前回の記事で、日本企業とグローバル企業の組織生産力の衝撃的な格差と、その差を生み出している「時間(Time)」「人材(Talent)」「意欲(Energy)」という3要素(TTE)について紹介した。本記事では、グローバル企業との生産力の差に最も大きい影響を与えている「時間(Time)」、すなわち「大企業病」による生産的時間の損失に焦点を当てていきたい。ここで言う大企業病という言葉は、組織が社員の時間を食いつぶしてしまうあらゆる状況を指す。その正体は会議だったり、メールや電話だったり、官僚体質のプロセスや手続きだったり……読者にも思い当たる節があるだろう。

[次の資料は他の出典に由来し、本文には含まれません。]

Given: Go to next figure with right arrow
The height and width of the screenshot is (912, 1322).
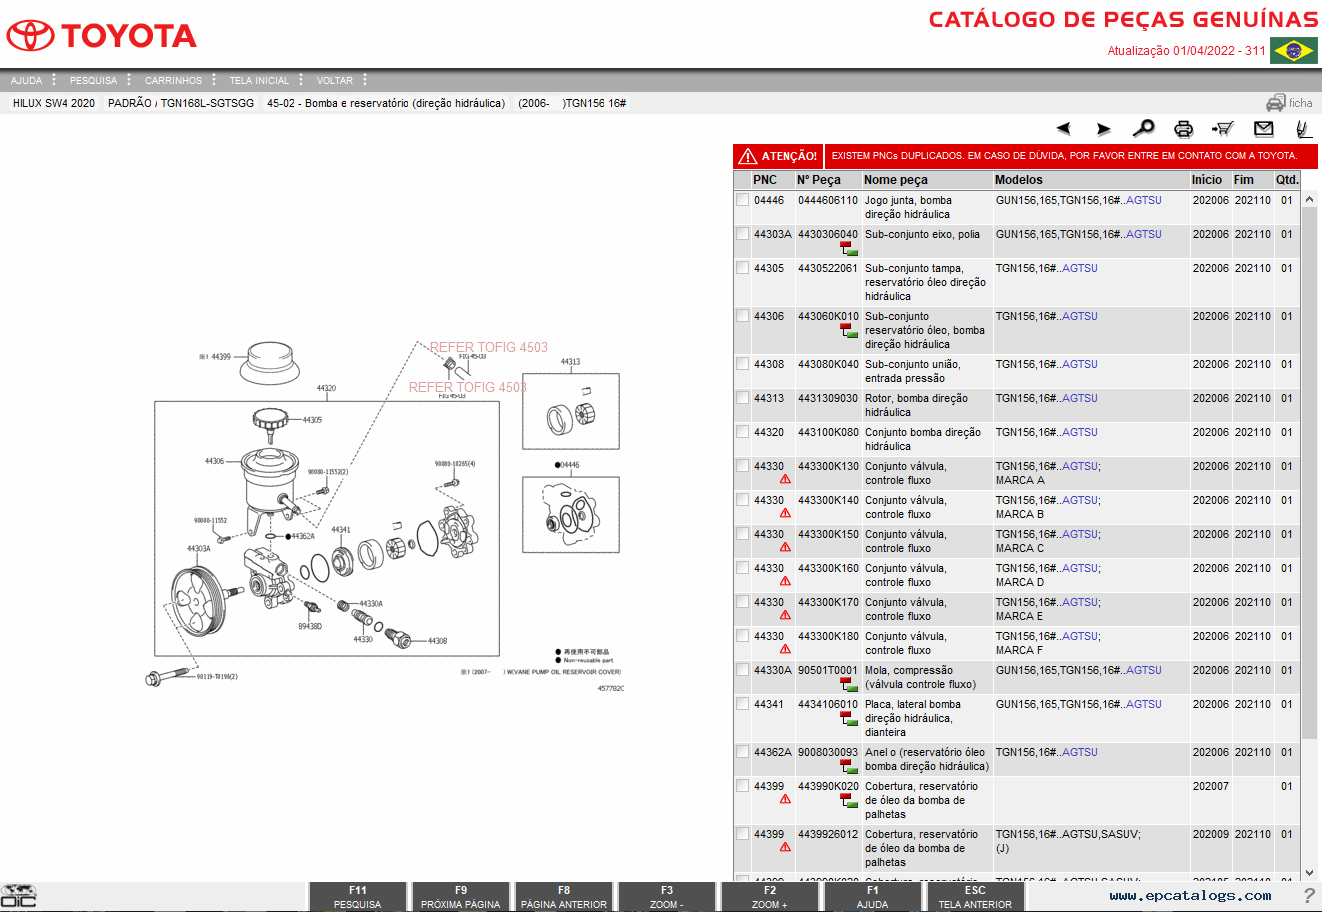Looking at the screenshot, I should (x=1103, y=128).
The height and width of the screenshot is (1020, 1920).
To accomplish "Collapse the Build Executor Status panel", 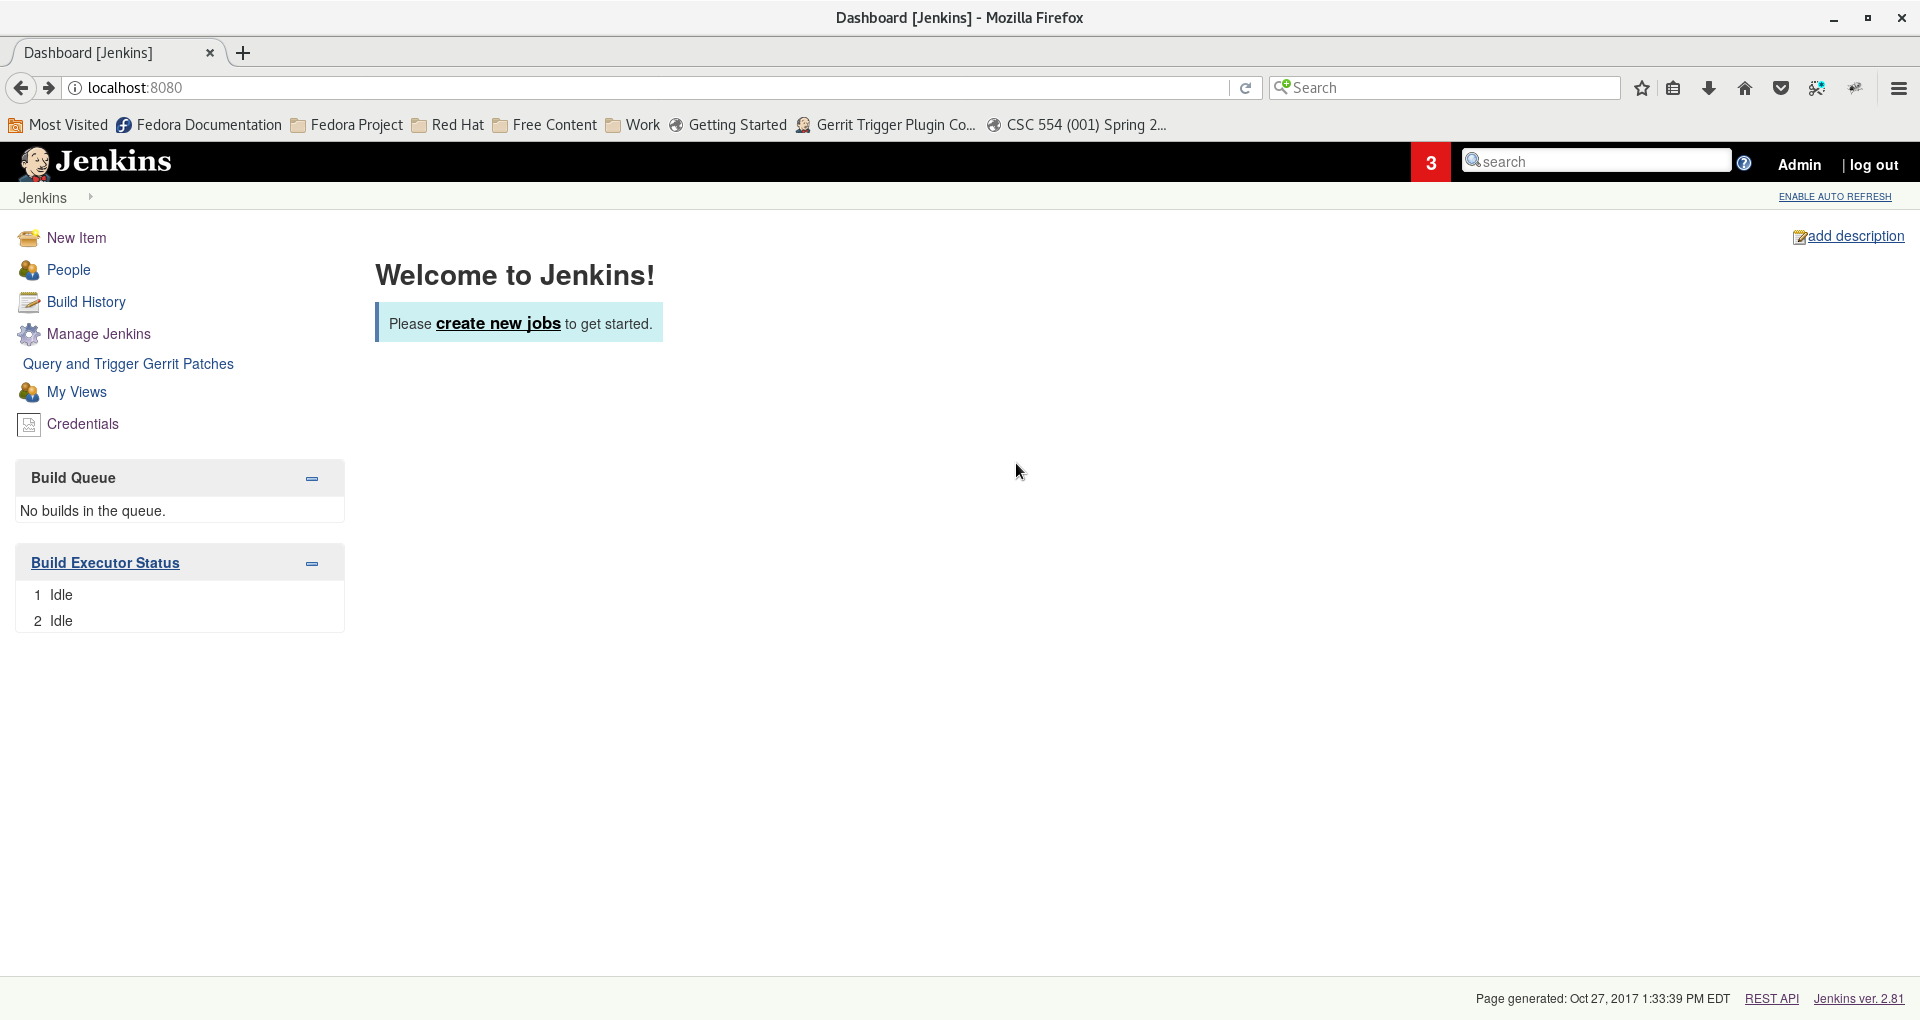I will tap(312, 564).
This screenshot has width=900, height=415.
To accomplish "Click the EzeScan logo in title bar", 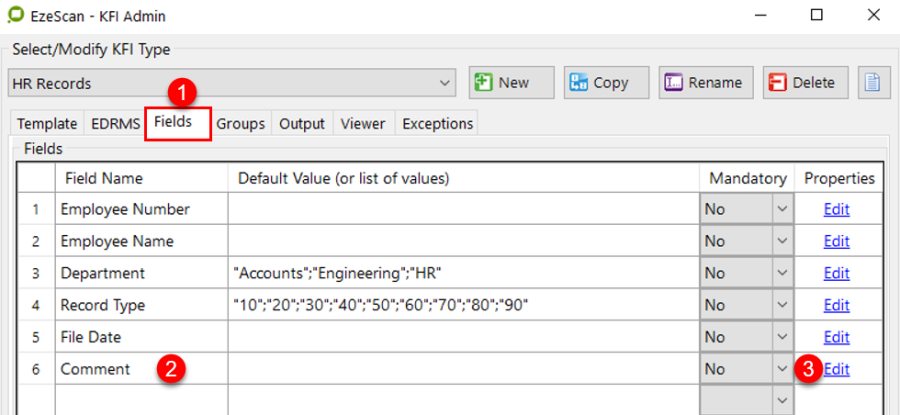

日本企業の労働時間が長いというのは周知の事実だ。独立行政法人労働政策研究・研修機構の調査によると、2015年の長時間労働者割合(週の労働時間が49時間以上の従業者の割合)は、米国の16%、欧州諸国の8〜12%と比較し、日本は21%と先進国の中で突出して高い(図1)。また、多くの日本企業においてサービス残業が常態化しているため統計データには現れないが、実際の労働時間も相当なものと推測できる。

実際にグローバルの調査結果と日系企業の調査結果を比較すると、本来ある時間を100としたときに、大企業病によって失われている時間は、グローバル企業の平均21%に対して、日本企業では32%に達する。これは週5日の営業日のうち1.5日を丸々無駄にしていることを意味する。グローバル企業が無駄にしている時間は週のうち1日なので、日本企業はグローバル企業より週に半日分余計に損をしていることになる。その差は、月に直すと丸2日、年に直すと24日、つまり稼働日で考えると1カ月以上の差を生んでいるということだ。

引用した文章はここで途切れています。